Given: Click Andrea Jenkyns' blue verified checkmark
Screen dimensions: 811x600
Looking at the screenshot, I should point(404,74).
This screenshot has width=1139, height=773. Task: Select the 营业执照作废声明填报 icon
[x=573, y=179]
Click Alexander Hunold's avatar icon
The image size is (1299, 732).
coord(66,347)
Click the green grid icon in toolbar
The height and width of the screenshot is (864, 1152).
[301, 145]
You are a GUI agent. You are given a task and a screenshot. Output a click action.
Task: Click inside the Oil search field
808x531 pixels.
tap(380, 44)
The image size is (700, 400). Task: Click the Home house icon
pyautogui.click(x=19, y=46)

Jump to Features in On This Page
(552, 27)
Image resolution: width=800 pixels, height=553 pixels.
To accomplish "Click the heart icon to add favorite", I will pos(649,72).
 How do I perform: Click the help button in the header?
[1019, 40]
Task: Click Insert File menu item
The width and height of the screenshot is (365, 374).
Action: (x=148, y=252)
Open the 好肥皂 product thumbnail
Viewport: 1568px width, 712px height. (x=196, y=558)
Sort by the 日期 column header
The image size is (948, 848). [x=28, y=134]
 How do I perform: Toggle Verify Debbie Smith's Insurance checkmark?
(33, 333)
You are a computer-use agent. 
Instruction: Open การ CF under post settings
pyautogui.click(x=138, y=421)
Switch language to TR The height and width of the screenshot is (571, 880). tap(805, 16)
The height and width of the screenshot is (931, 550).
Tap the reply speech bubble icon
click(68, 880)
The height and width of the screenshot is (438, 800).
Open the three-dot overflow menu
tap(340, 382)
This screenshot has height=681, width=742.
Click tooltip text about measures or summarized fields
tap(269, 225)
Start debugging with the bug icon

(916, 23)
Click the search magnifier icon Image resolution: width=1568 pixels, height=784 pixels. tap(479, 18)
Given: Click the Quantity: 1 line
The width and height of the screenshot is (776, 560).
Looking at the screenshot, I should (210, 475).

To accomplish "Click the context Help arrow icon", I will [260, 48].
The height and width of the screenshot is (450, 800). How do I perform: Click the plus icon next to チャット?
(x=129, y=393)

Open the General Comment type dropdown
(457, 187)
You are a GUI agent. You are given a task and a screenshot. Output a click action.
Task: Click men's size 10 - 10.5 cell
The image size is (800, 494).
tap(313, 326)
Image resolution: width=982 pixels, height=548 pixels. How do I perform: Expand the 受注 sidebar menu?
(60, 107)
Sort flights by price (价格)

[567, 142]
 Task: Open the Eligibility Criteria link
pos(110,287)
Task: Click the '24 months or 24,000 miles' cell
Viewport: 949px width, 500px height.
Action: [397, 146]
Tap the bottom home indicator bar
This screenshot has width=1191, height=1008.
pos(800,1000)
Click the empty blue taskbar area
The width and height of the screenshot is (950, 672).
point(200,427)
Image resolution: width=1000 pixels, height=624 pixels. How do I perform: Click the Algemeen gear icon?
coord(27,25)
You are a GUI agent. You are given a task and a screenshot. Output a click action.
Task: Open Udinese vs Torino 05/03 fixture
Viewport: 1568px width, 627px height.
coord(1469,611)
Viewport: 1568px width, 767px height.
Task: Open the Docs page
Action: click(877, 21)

Problem details
Referring to the material above, set down exactly the lines between the line with "808x531 pixels." and the line with "The height and width of the screenshot is (931, 550).", inclusive, and no other lines.

Exercise answer
808x531 pixels.
tap(380, 44)
The image size is (700, 400). Task: Click the Home house icon
pyautogui.click(x=19, y=46)

Jump to Features in On This Page
(552, 27)
Image resolution: width=800 pixels, height=553 pixels.
To accomplish "Click the heart icon to add favorite", I will pos(649,72).
 How do I perform: Click the help button in the header?
[1019, 40]
Task: Click Insert File menu item
The width and height of the screenshot is (365, 374).
Action: (x=148, y=252)
Open the 好肥皂 product thumbnail
Viewport: 1568px width, 712px height. (x=196, y=558)
Sort by the 日期 column header
The image size is (948, 848). [x=28, y=134]
 How do I perform: Toggle Verify Debbie Smith's Insurance checkmark?
(33, 333)
You are a computer-use agent. 
Instruction: Open การ CF under post settings
pyautogui.click(x=138, y=421)
Switch language to TR The height and width of the screenshot is (571, 880). tap(805, 16)
The height and width of the screenshot is (931, 550).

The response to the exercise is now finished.